KIEV - Reuters
Police spray tear gas against the group protesting the bill in Kiev in this July photo. AP photo
Ukrainian President Victor Yanukovich on Aug. 8 signed into law a bill which will make Russian
the official language in parts of the former Soviet republic, angering opponents who warn it risks splitting the country.
Yanukovich’s Regions rushed the language bill through parliament last month in what opponents saw as an attempt to rally flagging public support in Russian-speaking regions ahead of the October vote.
The move led to street protests in the capital Kiev and brawls in parliament as the opposition, which fears it will lead to the status of Ukrainian as the state language being eroded, fought to block it.

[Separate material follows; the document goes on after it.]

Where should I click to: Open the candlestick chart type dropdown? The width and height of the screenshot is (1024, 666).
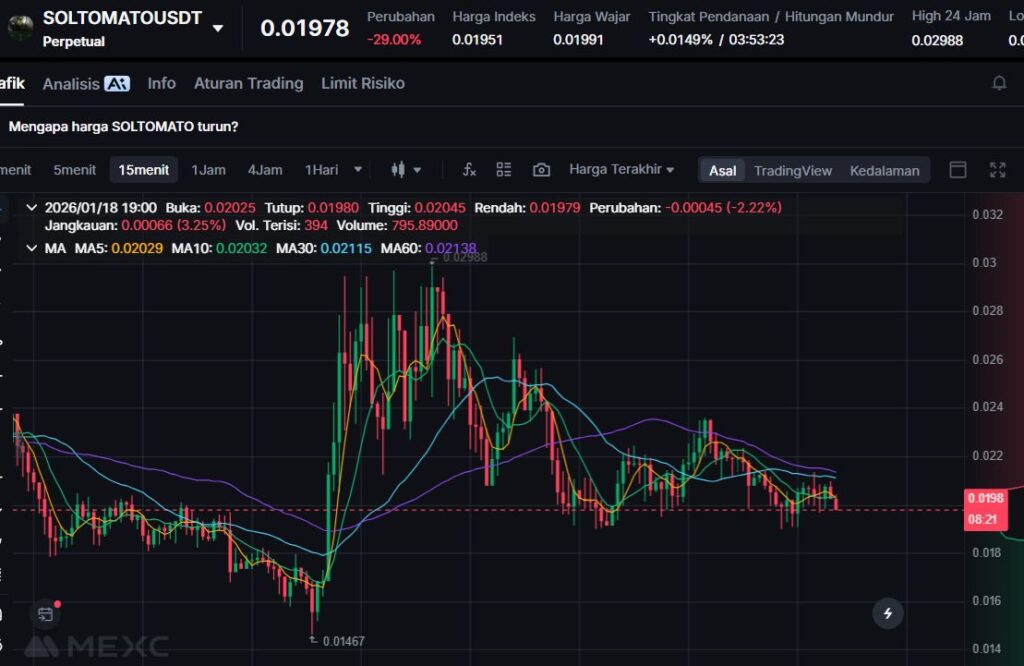pyautogui.click(x=405, y=170)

But Yanukovich, who is on holiday in Crimea, on Aug. 8, took advantage of the lack of political activity in the summer lull to sign it into law.
Opponents of the bill say it is a blow to the fragile sovereignty of a country long divided between regional powers and persecuted by Moscow’s tsars and its Communist leaders. They say it will mean that knowledge and usage of Ukrainian will die out in traditional Russian-speaking areas.
Supporters of the bill say it responds to reality on the ground and will mean that Russian
speakers will not be discriminated against in state sector employment on the basis of language.
A statement by the presidential administration said he had instructed his government to take the necessary steps to adopt local legislation to take account of the new law.
Opposition politicians, including Tymoshenko and one-time foreign minister Arseny Yatseniuk whose two parties have united to fight the election together, have described the bill as a “crime against the state” which could set citizens at each other’s throats.
“Yanukovich has managed to do everything that the Russian
emperors and the Soviet general secretaries could not do. He has passed a death sentence on the Ukrainian language,” Oleg Medvedev, an opposition strategist, said.